[Data records]
------------------------------------------------------------------------
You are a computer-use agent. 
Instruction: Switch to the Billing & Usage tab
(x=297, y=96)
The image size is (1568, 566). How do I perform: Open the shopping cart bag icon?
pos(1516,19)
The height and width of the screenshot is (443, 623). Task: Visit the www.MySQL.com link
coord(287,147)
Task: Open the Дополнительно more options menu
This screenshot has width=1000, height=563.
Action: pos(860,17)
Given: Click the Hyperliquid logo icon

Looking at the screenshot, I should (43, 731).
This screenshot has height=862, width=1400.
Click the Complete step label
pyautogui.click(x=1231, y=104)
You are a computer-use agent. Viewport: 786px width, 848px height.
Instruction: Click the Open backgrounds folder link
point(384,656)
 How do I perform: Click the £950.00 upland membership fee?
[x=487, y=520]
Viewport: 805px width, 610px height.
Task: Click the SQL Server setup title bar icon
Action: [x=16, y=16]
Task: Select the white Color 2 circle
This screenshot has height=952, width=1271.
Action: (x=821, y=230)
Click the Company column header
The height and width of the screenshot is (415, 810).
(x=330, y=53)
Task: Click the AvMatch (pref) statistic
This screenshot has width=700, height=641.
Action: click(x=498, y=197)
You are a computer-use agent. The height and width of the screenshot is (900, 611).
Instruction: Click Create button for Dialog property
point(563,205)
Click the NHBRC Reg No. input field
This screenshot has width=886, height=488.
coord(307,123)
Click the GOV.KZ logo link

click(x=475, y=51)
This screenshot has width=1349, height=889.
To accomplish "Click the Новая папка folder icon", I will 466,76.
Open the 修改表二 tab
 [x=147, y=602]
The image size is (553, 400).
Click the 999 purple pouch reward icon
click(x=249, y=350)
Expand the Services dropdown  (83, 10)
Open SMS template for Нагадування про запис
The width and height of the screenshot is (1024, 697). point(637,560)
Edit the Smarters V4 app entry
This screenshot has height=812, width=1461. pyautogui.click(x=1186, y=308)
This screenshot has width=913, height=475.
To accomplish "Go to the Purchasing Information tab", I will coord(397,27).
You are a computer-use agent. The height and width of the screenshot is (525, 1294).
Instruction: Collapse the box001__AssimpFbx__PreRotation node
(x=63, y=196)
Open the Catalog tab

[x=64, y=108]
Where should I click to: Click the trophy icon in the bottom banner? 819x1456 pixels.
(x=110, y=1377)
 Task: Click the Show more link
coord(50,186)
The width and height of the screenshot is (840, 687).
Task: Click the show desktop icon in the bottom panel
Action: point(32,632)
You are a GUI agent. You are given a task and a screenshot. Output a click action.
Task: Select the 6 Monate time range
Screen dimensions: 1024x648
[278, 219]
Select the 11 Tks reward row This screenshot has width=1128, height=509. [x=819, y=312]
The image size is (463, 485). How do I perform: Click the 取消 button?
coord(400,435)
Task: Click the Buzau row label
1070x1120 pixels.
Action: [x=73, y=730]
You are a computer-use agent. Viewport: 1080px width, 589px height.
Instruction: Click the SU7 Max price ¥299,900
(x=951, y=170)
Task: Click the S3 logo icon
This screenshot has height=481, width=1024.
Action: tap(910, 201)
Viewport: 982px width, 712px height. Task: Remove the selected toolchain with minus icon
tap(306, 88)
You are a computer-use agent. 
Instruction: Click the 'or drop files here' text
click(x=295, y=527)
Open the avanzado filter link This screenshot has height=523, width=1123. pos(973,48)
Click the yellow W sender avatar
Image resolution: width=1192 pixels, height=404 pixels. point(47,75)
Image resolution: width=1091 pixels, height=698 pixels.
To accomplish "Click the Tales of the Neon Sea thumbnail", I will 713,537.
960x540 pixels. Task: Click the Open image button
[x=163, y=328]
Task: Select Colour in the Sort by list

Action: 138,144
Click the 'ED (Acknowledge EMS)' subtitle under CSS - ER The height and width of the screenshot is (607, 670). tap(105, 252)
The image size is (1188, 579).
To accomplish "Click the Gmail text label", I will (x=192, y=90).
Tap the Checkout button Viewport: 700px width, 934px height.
------------------------------------------------------------------------
◆ **BRIEF**
The full set of records is to be written out once more, word for word.

◆ **RESPONSE AREA**
You are a computer-use agent. 
Instruction: Switch to the Billing & Usage tab
(x=297, y=96)
The image size is (1568, 566). How do I perform: Open the shopping cart bag icon?
pos(1516,19)
The height and width of the screenshot is (443, 623). Task: Visit the www.MySQL.com link
coord(287,147)
Task: Open the Дополнительно more options menu
This screenshot has width=1000, height=563.
Action: pos(860,17)
Given: Click the Hyperliquid logo icon

Looking at the screenshot, I should (43, 731).
This screenshot has height=862, width=1400.
Click the Complete step label
pyautogui.click(x=1231, y=104)
You are a computer-use agent. Viewport: 786px width, 848px height.
Instruction: Click the Open backgrounds folder link
point(384,656)
 How do I perform: Click the £950.00 upland membership fee?
[x=487, y=520]
Viewport: 805px width, 610px height.
Task: Click the SQL Server setup title bar icon
Action: [x=16, y=16]
Task: Select the white Color 2 circle
This screenshot has height=952, width=1271.
Action: (x=821, y=230)
Click the Company column header
The height and width of the screenshot is (415, 810).
(x=330, y=53)
Task: Click the AvMatch (pref) statistic
This screenshot has width=700, height=641.
Action: click(x=498, y=197)
You are a computer-use agent. The height and width of the screenshot is (900, 611).
Instruction: Click Create button for Dialog property
point(563,205)
Click the NHBRC Reg No. input field
This screenshot has width=886, height=488.
coord(307,123)
Click the GOV.KZ logo link

click(x=475, y=51)
This screenshot has width=1349, height=889.
To accomplish "Click the Новая папка folder icon", I will 466,76.
Open the 修改表二 tab
 [x=147, y=602]
The image size is (553, 400).
Click the 999 purple pouch reward icon
click(x=249, y=350)
Expand the Services dropdown  (83, 10)
Open SMS template for Нагадування про запис
The width and height of the screenshot is (1024, 697). point(637,560)
Edit the Smarters V4 app entry
This screenshot has height=812, width=1461. pyautogui.click(x=1186, y=308)
This screenshot has width=913, height=475.
To accomplish "Go to the Purchasing Information tab", I will coord(397,27).
You are a computer-use agent. The height and width of the screenshot is (525, 1294).
Instruction: Collapse the box001__AssimpFbx__PreRotation node
(x=63, y=196)
Open the Catalog tab

[x=64, y=108]
Where should I click to: Click the trophy icon in the bottom banner? 819x1456 pixels.
(x=110, y=1377)
 Task: Click the Show more link
coord(50,186)
The width and height of the screenshot is (840, 687).
Task: Click the show desktop icon in the bottom panel
Action: point(32,632)
You are a GUI agent. You are given a task and a screenshot. Output a click action.
Task: Select the 6 Monate time range
Screen dimensions: 1024x648
[278, 219]
Select the 11 Tks reward row This screenshot has width=1128, height=509. [x=819, y=312]
The image size is (463, 485). How do I perform: Click the 取消 button?
coord(400,435)
Task: Click the Buzau row label
1070x1120 pixels.
Action: [x=73, y=730]
You are a computer-use agent. Viewport: 1080px width, 589px height.
Instruction: Click the SU7 Max price ¥299,900
(x=951, y=170)
Task: Click the S3 logo icon
This screenshot has height=481, width=1024.
Action: tap(910, 201)
Viewport: 982px width, 712px height. Task: Remove the selected toolchain with minus icon
tap(306, 88)
You are a computer-use agent. 
Instruction: Click the 'or drop files here' text
click(x=295, y=527)
Open the avanzado filter link This screenshot has height=523, width=1123. pos(973,48)
Click the yellow W sender avatar
Image resolution: width=1192 pixels, height=404 pixels. point(47,75)
Image resolution: width=1091 pixels, height=698 pixels.
To accomplish "Click the Tales of the Neon Sea thumbnail", I will 713,537.
960x540 pixels. Task: Click the Open image button
[x=163, y=328]
Task: Select Colour in the Sort by list

Action: 138,144
Click the 'ED (Acknowledge EMS)' subtitle under CSS - ER The height and width of the screenshot is (607, 670). tap(105, 252)
The image size is (1188, 579).
To accomplish "Click the Gmail text label", I will (x=192, y=90).
Tap the Checkout button Viewport: 700px width, 934px height.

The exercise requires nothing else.